On Wed, Sep 05, 2018 at 04:45:51PM +0100, Richard W.M. Jones wrote:
On Wed, Sep 05, 2018 at 04:41:01PM +0100, Daniel P. Berrangé wrote:
> On Wed, Sep 05, 2018 at 04:37:05PM +0100, Richard W.M. Jones wrote:
> >
> > Here's a fun one:
> >
> > + guestfish -N test-virt-sparsify-in-place-fstrim-unsupported.img=fs:vfat exit
> > + virt-sparsify --in-place test-virt-sparsify-in-place-fstrim-unsupported.img
> > + tee test-virt-sparsify-in-place-fstrim-unsupported.log
> > [ 2.4] Trimming /dev/sda1
> > [ 7.5] Sparsify in-place operation completed with no errors
> > + grep 'warning:.*fstrim'
test-virt-sparsify-in-place-fstrim-unsupported.log
> > FAIL test-virt-sparsify-in-place-fstrim-unsupported.sh (exit status: 1)
> >
> > We expect (for the purposes of the regression test) that vfat
> > filesystems cannot be trimmed. It turns out that fstrim for vfat has
> > now been implemented in Linux (commit f663b5b38fff) :-) Thanks
> > Wentao Wang (this is actually great for virt-v2v).
> >
> > So we need to find another filesystem which doesn't support fstrim.
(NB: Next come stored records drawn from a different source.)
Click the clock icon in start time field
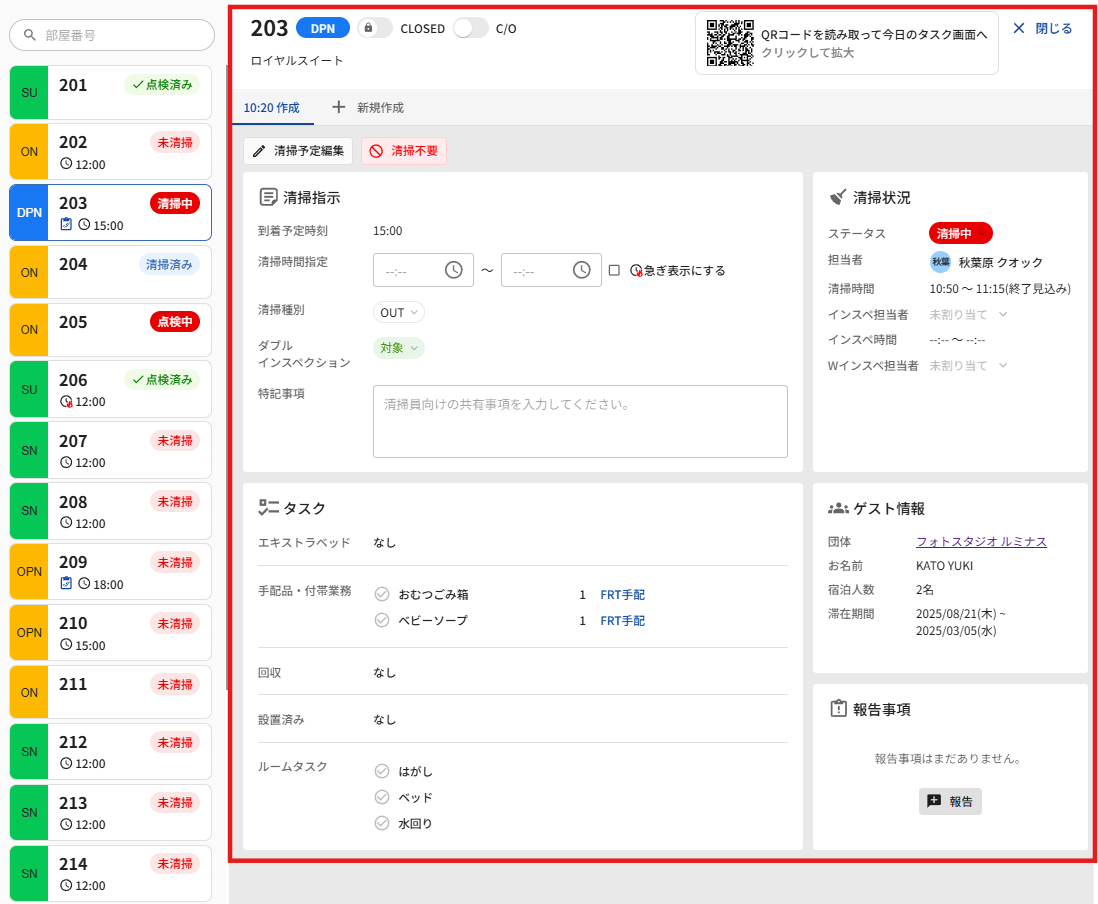Image resolution: width=1098 pixels, height=904 pixels. tap(453, 270)
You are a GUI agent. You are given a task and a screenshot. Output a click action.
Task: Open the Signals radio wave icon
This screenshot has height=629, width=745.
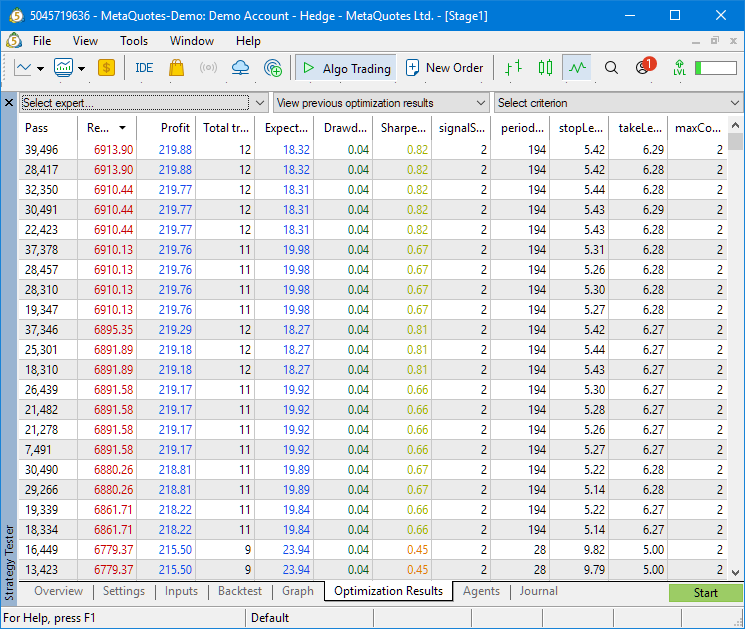pos(208,68)
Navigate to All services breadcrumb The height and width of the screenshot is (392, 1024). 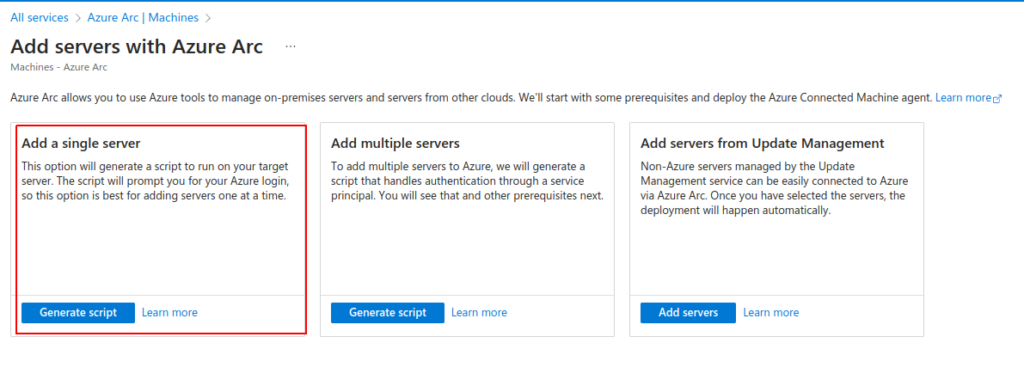point(39,18)
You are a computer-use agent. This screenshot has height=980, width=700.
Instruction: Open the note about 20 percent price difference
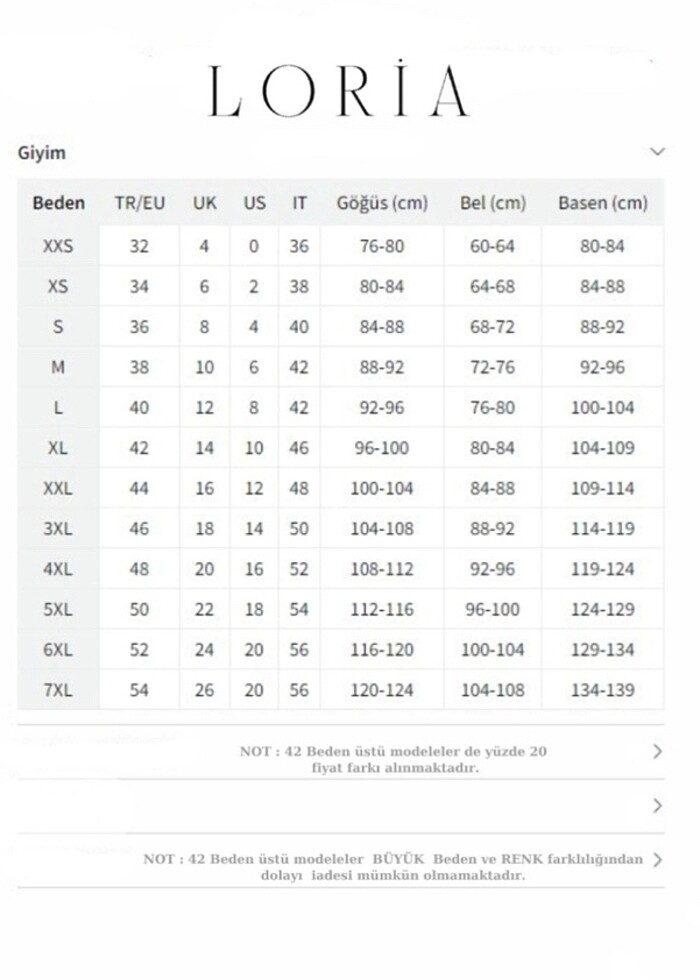coord(393,759)
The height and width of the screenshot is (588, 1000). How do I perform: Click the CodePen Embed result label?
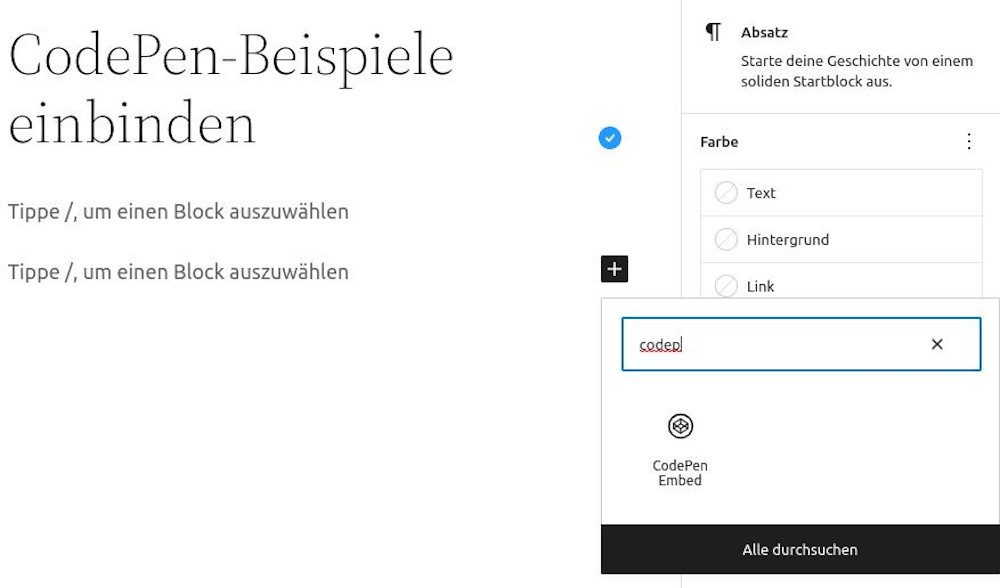click(x=680, y=472)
> > Or maybe just delete this regression test.
> >
> > Thoughts?
>
> Presumably something ancient like ext2 will not support it, and is unlikely
> to be given it given that its ancient with no active development.
I think it does because we're using the ext4 driver for ext2/3 ...
Yeah, a quick test confirms you're right.